## What you need to do
Which lines in the records contain the word "text"? Pull out each of them.

## Task input
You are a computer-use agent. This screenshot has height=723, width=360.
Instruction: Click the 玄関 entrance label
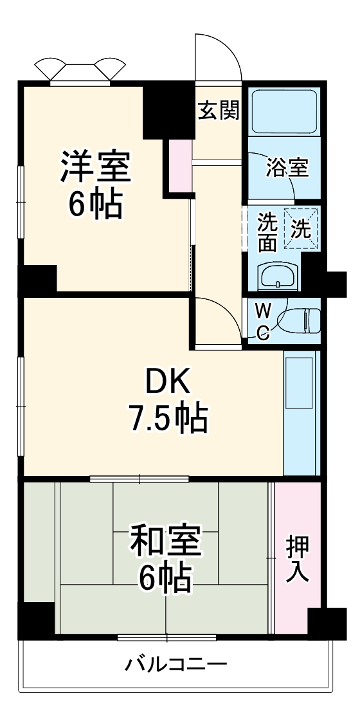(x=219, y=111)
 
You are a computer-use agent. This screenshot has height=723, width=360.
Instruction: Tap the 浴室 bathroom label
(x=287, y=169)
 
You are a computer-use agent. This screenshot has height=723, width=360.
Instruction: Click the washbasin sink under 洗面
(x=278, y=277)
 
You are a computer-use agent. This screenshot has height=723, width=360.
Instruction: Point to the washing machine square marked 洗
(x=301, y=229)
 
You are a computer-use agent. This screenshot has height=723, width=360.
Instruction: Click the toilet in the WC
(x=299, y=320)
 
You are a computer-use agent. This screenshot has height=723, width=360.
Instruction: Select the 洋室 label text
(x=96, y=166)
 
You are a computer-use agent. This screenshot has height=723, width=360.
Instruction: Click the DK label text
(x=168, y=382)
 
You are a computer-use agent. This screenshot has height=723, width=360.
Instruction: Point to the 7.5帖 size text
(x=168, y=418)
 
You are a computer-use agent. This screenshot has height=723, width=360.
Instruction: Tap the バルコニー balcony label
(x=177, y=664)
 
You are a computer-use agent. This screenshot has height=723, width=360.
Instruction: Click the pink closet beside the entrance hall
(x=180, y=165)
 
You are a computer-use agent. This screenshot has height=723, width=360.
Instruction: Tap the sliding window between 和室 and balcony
...
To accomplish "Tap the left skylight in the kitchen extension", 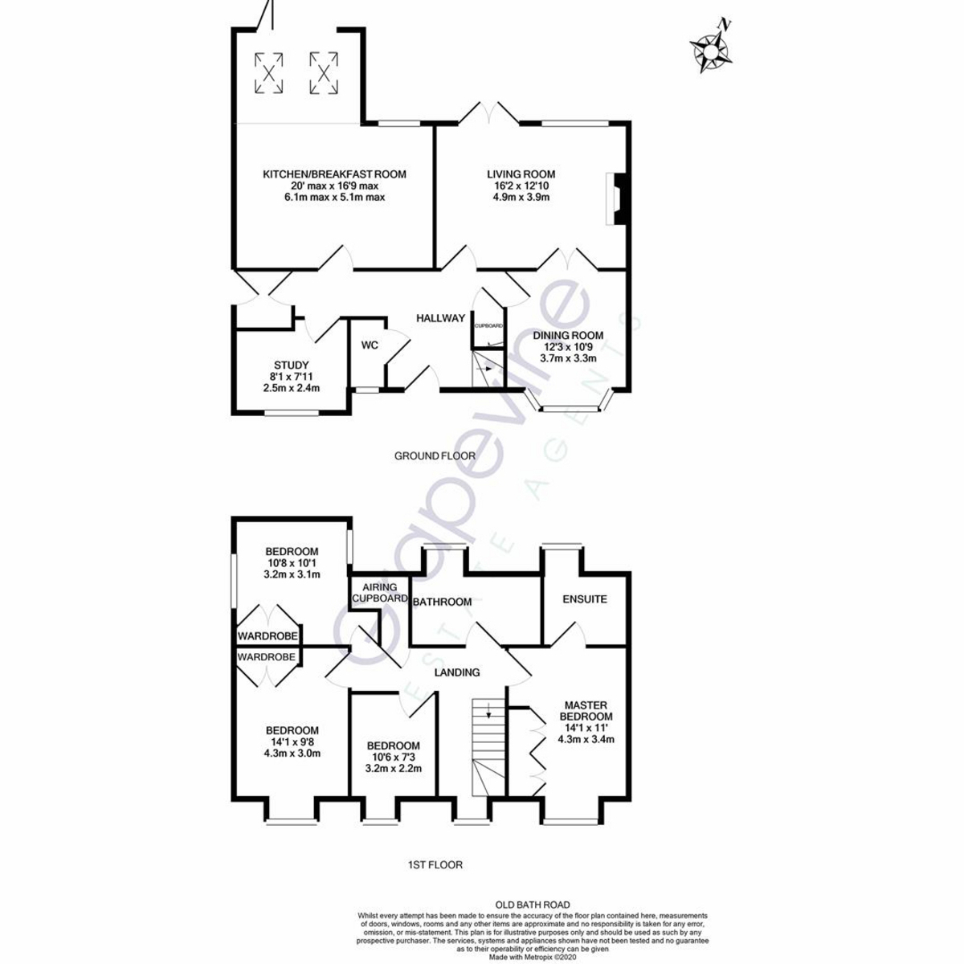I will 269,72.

## Full response
Instruction: Select the 洋室 label text
Instruction: Click the DK label text
Instruction: Point to the 7.5帖 size text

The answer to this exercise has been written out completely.